Your task:
Copy the lines below, please, starting with the one that contains "Viewport: 741px width, 558px height." and ending with the last. Pictures stay out.
——
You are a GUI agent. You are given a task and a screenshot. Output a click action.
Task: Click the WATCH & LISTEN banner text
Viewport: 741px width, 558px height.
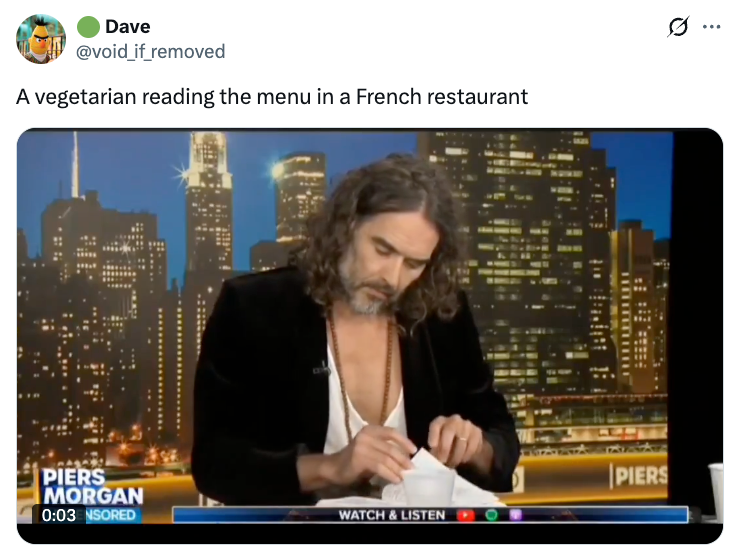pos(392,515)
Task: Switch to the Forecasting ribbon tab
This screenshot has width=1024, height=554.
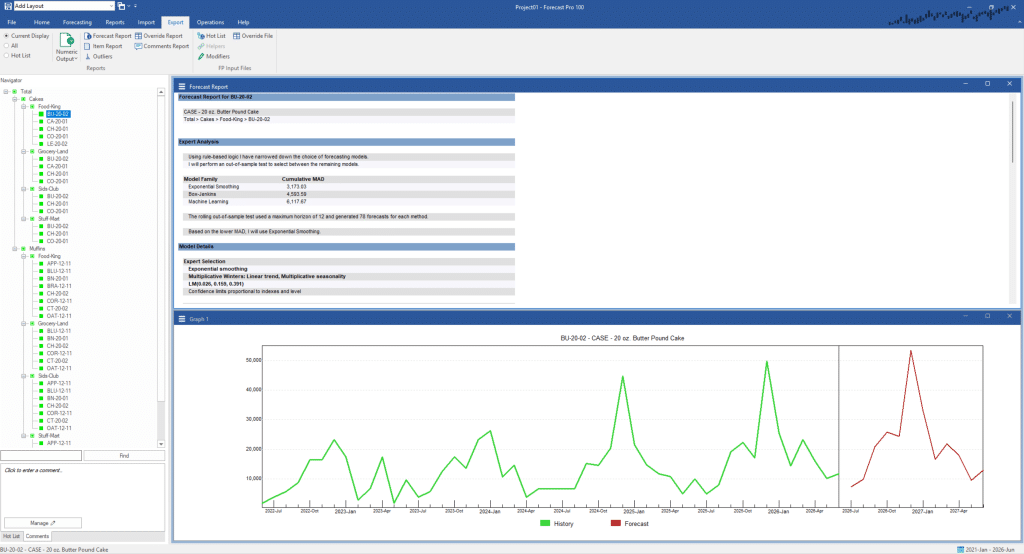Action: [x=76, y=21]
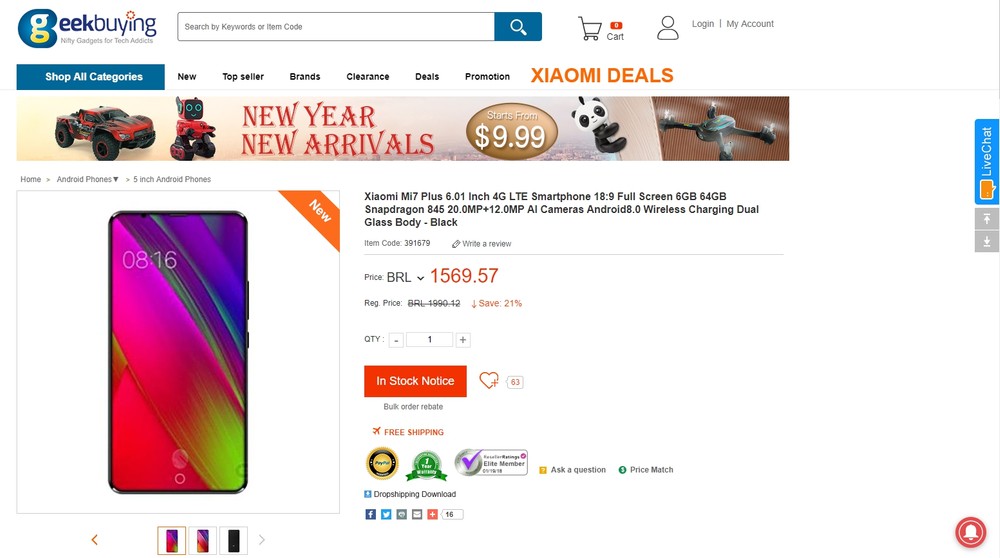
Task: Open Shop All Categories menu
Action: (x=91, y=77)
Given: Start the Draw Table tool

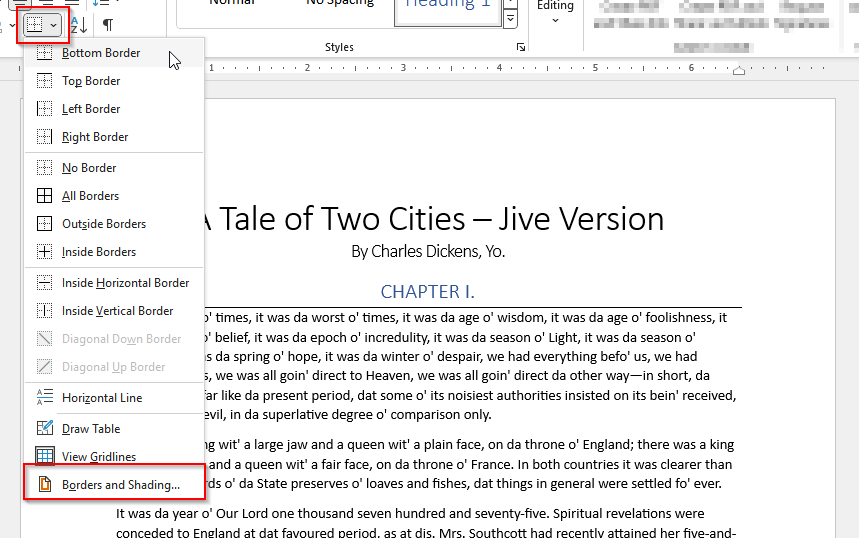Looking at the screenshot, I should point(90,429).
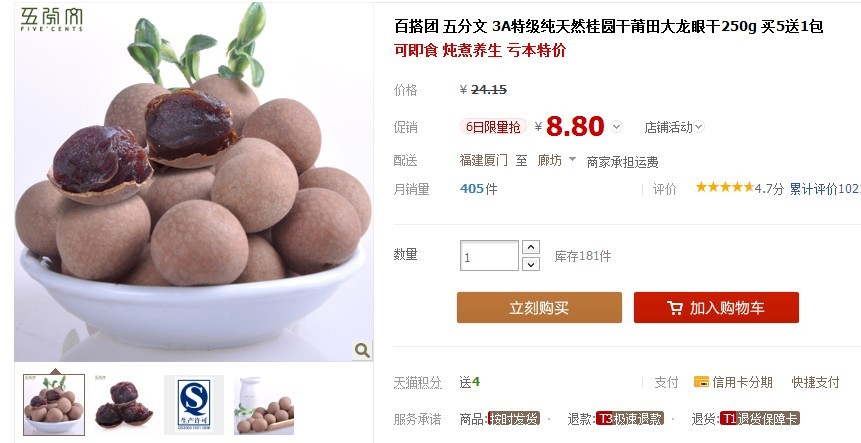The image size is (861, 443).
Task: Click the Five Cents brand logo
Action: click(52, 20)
——
Written solution:
Viewport: 741px width, 558px height.
pos(392,515)
Task: Switch to the Forecasting ribbon tab
This screenshot has width=1024, height=554.
Action: [x=76, y=21]
Task: Open Shop All Categories menu
Action: (x=91, y=77)
Given: Start the Draw Table tool

Looking at the screenshot, I should point(90,429).
The image size is (861, 443).
Task: Click the Five Cents brand logo
Action: click(52, 20)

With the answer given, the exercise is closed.